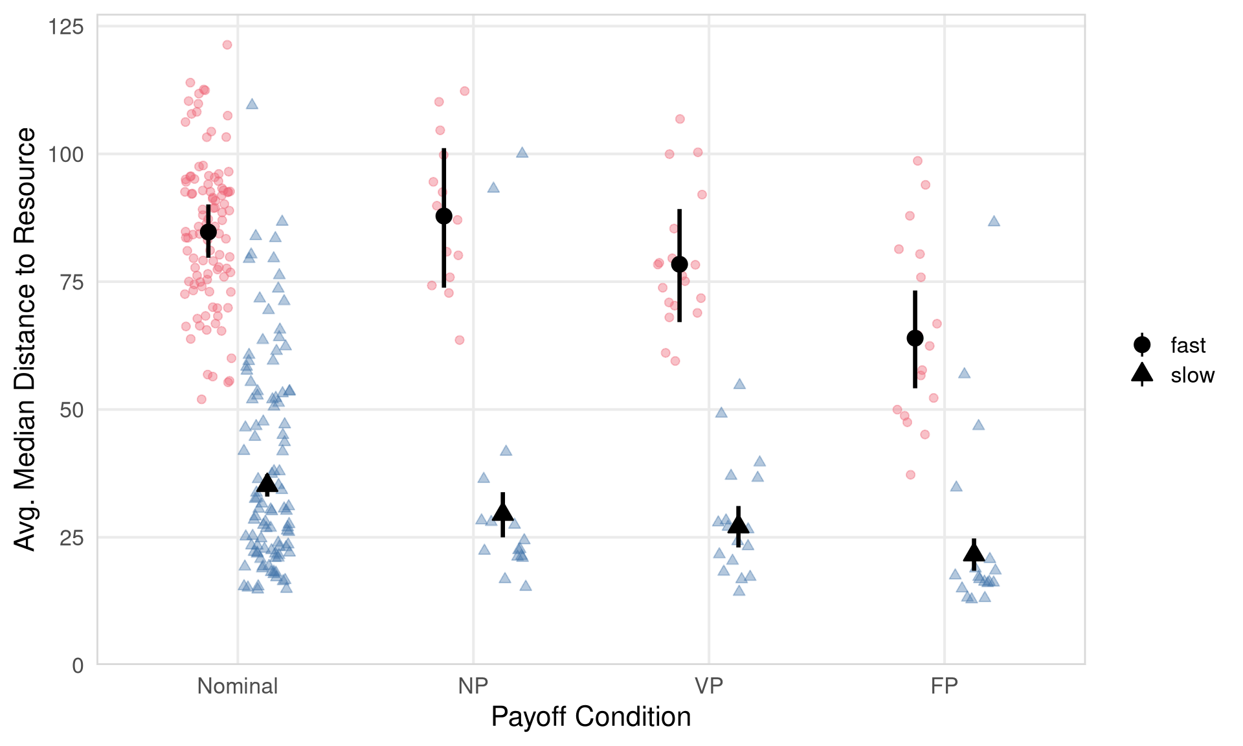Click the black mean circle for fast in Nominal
(x=208, y=232)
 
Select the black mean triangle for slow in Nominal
(x=267, y=483)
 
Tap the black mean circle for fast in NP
(x=444, y=216)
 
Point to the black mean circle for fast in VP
(x=680, y=264)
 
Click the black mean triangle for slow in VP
(x=739, y=525)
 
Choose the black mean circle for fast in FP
(x=915, y=338)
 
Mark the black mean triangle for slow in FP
(x=974, y=553)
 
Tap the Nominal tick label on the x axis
(x=238, y=686)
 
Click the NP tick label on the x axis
(x=473, y=686)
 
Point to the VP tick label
(x=709, y=686)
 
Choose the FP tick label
(x=944, y=686)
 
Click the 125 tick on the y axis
(x=66, y=27)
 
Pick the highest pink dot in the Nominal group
(x=227, y=45)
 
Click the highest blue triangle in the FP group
(x=994, y=221)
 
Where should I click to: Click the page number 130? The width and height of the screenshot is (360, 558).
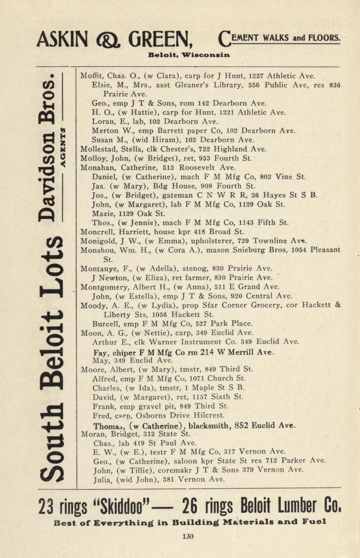188,537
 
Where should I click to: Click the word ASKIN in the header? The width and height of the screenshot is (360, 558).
62,40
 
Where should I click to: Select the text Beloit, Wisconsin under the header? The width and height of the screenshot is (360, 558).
189,55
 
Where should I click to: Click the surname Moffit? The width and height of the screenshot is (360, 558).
90,76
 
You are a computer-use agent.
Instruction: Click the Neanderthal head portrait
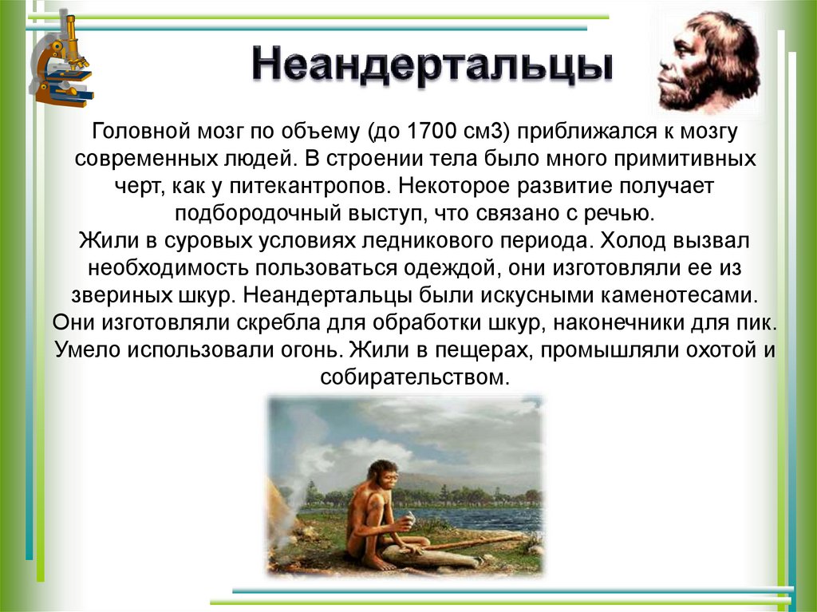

_____

● **Short exercise**
Collect every line from the items above that contains the word "width", and copy each one in full. Match case exactly.

● **Response**
Where should I click to: Click the page number 130? The width and height of the screenshot is (360, 558).
Where should I click to: Click the word ASKIN in the header? The width and height of the screenshot is (360, 558).
Where should I click to: Select the text Beloit, Wisconsin under the header? The width and height of the screenshot is (360, 558).
Where should I click to: Click the surname Moffit? The width and height of the screenshot is (360, 558).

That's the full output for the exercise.